=== Exercise ===
Go through the data below. List every line that holds the word "computer".

=== Material supplied ===
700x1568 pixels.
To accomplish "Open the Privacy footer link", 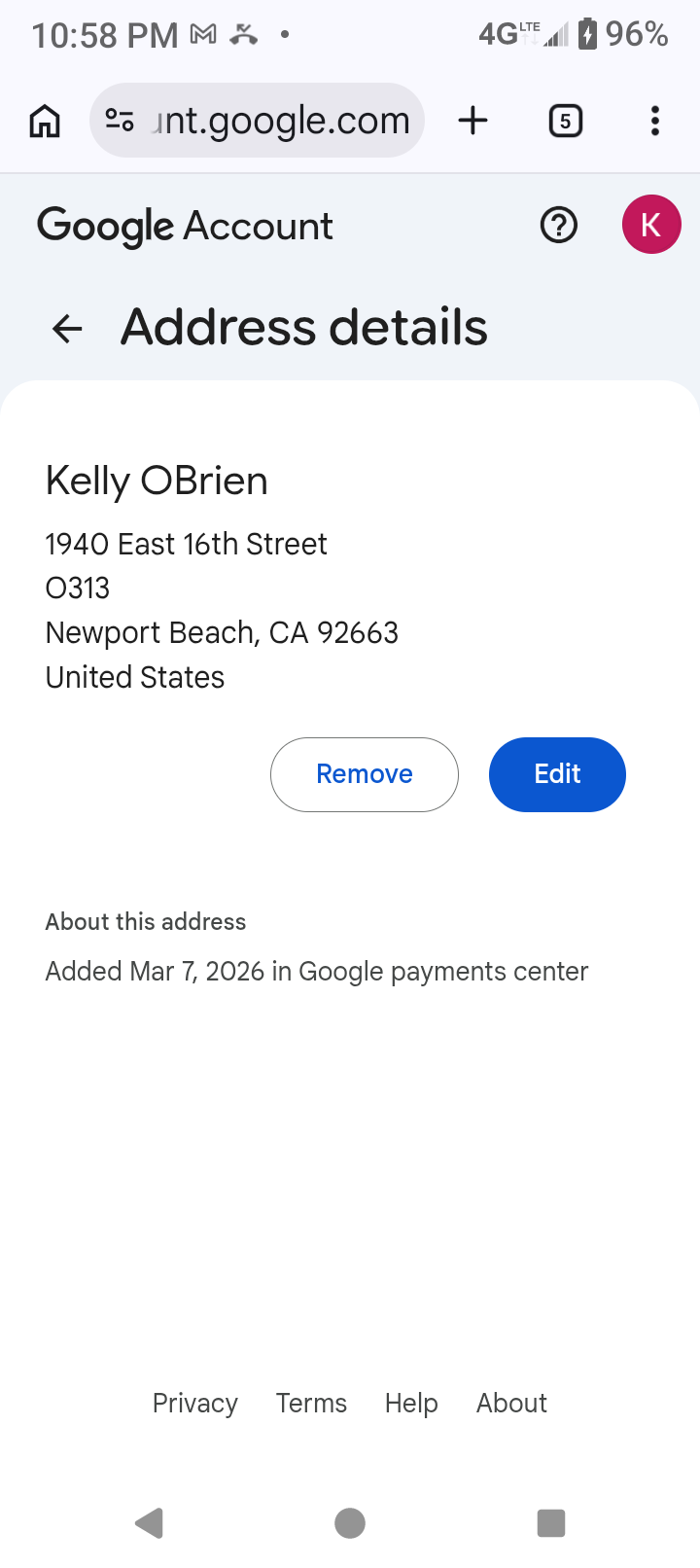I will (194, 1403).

* * *

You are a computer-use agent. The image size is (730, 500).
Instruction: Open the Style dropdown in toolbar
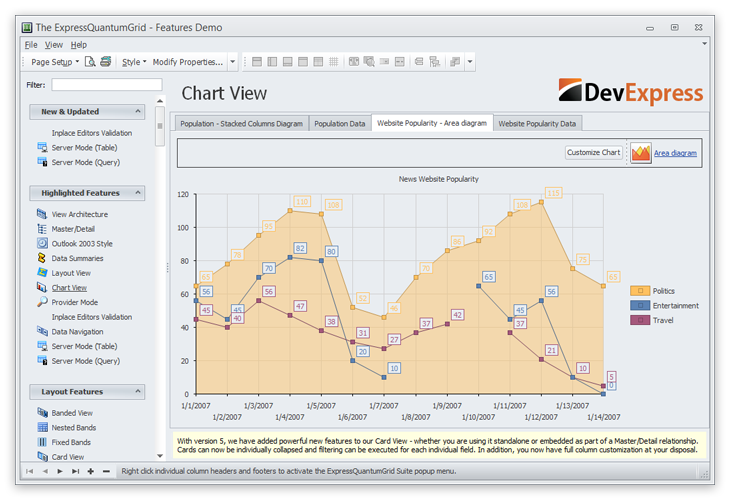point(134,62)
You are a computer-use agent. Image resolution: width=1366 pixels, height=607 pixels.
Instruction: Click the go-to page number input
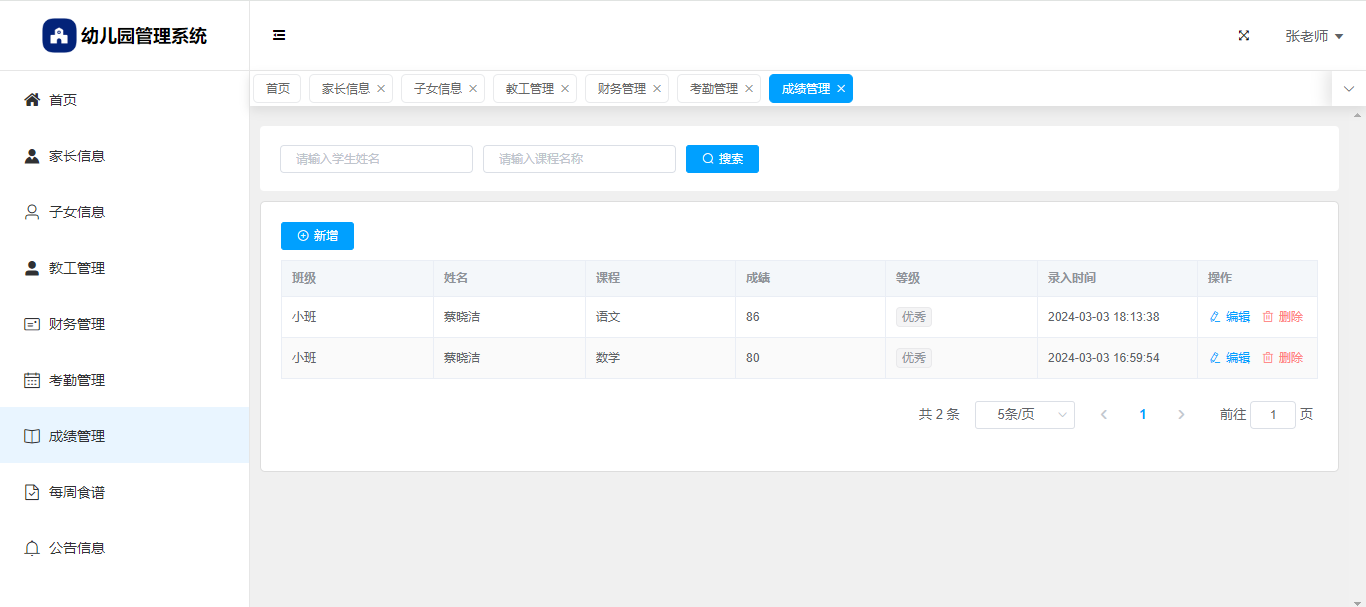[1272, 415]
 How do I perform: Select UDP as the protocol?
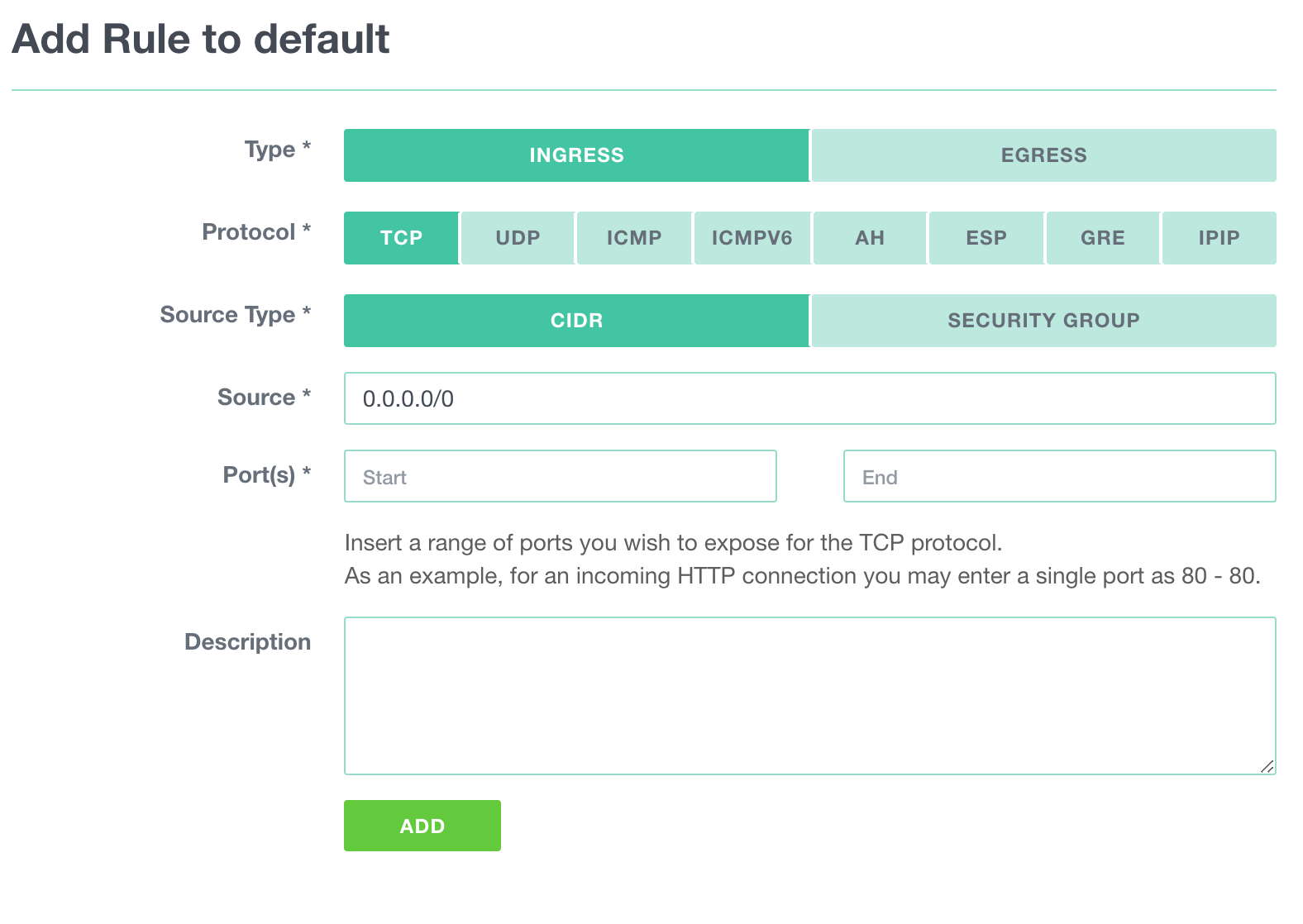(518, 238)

---

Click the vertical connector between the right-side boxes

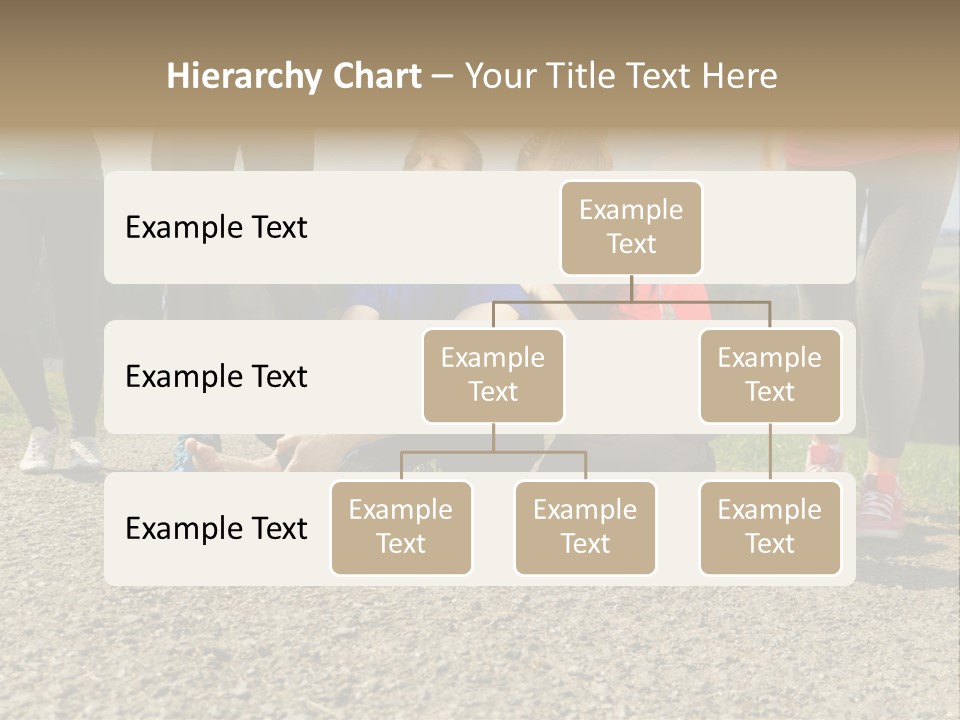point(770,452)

=== Solution to this exercise ===
You are a computer-use agent. The image size is (730, 500).
You are a computer-use agent. Image resolution: width=1366 pixels, height=607 pixels.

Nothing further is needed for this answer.